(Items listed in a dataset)

⁂

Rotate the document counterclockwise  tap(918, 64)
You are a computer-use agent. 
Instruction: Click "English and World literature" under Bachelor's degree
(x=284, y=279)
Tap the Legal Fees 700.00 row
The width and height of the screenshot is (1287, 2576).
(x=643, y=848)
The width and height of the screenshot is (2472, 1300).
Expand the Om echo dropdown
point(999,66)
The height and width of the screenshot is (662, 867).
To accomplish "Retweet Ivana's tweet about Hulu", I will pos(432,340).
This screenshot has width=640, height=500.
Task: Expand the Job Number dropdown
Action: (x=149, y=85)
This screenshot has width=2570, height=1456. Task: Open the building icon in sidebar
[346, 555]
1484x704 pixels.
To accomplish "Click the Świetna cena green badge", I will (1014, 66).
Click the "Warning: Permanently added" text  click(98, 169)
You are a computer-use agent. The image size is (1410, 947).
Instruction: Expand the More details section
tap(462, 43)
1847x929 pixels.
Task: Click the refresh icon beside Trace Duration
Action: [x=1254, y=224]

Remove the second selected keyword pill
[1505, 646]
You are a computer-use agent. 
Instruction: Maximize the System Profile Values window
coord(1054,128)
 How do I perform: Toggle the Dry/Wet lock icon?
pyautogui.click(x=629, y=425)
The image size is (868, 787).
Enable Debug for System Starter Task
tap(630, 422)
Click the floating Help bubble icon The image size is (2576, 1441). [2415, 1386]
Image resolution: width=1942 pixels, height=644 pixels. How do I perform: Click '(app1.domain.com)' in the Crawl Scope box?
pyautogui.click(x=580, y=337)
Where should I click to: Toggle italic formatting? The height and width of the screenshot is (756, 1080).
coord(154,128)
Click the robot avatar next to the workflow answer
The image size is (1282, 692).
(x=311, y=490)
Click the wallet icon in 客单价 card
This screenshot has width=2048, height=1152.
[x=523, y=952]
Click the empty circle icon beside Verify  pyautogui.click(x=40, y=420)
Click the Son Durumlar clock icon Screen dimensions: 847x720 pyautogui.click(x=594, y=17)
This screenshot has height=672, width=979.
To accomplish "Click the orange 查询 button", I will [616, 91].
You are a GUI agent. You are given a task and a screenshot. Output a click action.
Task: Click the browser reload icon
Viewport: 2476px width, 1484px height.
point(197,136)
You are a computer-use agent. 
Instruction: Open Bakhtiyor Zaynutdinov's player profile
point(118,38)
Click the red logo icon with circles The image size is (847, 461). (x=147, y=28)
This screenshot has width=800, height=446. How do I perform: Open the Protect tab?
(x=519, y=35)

⁂

WORK TO DO
Lay out every line of the listing above as a Markdown table with the columns "No." and "Entry", numbering the rows in order and leaving out blank lines.

ANSWER
| No. | Entry |
|---|---|
| 1 | Rotate the document counterclockwise  tap(918, 64) |
| 2 | You are a computer-use agent.  |
| 3 | Instruction: Click "English and World literature" under Bachelor's degree |
| 4 | (x=284, y=279) |
| 5 | Tap the Legal Fees 700.00 row |
| 6 | The width and height of the screenshot is (1287, 2576). |
| 7 | (x=643, y=848) |
| 8 | The width and height of the screenshot is (2472, 1300). |
| 9 | Expand the Om echo dropdown |
| 10 | point(999,66) |
| 11 | The height and width of the screenshot is (662, 867). |
| 12 | To accomplish "Retweet Ivana's tweet about Hulu", I will pos(432,340). |
| 13 | This screenshot has width=640, height=500. |
| 14 | Task: Expand the Job Number dropdown |
| 15 | Action: (x=149, y=85) |
| 16 | This screenshot has width=2570, height=1456. Task: Open the building icon in sidebar |
| 17 | [346, 555] |
| 18 | 1484x704 pixels. |
| 19 | To accomplish "Click the Świetna cena green badge", I will (1014, 66). |
| 20 | Click the "Warning: Permanently added" text  click(98, 169) |
| 21 | You are a computer-use agent. The image size is (1410, 947). |
| 22 | Instruction: Expand the More details section |
| 23 | tap(462, 43) |
| 24 | 1847x929 pixels. |
| 25 | Task: Click the refresh icon beside Trace Duration |
| 26 | Action: [x=1254, y=224] |
| 27 | Remove the second selected keyword pill |
| 28 | [1505, 646] |
| 29 | You are a computer-use agent.  |
| 30 | Instruction: Maximize the System Profile Values window |
| 31 | coord(1054,128) |
| 32 |  How do I perform: Toggle the Dry/Wet lock icon? |
| 33 | pyautogui.click(x=629, y=425) |
| 34 | The image size is (868, 787). |
| 35 | Enable Debug for System Starter Task |
| 36 | tap(630, 422) |
| 37 | Click the floating Help bubble icon The image size is (2576, 1441). [2415, 1386] |
| 38 | Image resolution: width=1942 pixels, height=644 pixels. How do I perform: Click '(app1.domain.com)' in the Crawl Scope box? |
| 39 | pyautogui.click(x=580, y=337) |
| 40 | Where should I click to: Toggle italic formatting? The height and width of the screenshot is (756, 1080). |
| 41 | coord(154,128) |
| 42 | Click the robot avatar next to the workflow answer |
| 43 | The image size is (1282, 692). |
| 44 | (x=311, y=490) |
| 45 | Click the wallet icon in 客单价 card |
| 46 | This screenshot has width=2048, height=1152. |
| 47 | [x=523, y=952] |
| 48 | Click the empty circle icon beside Verify  pyautogui.click(x=40, y=420) |
| 49 | Click the Son Durumlar clock icon Screen dimensions: 847x720 pyautogui.click(x=594, y=17) |
| 50 | This screenshot has height=672, width=979. |
| 51 | To accomplish "Click the orange 查询 button", I will [616, 91]. |
| 52 | You are a GUI agent. You are given a task and a screenshot. Output a click action. |
| 53 | Task: Click the browser reload icon |
| 54 | Viewport: 2476px width, 1484px height. |
| 55 | point(197,136) |
| 56 | You are a computer-use agent.  |
| 57 | Instruction: Open Bakhtiyor Zaynutdinov's player profile |
| 58 | point(118,38) |
| 59 | Click the red logo icon with circles The image size is (847, 461). (x=147, y=28) |
| 60 | This screenshot has width=800, height=446. How do I perform: Open the Protect tab? |
| 61 | (x=519, y=35) |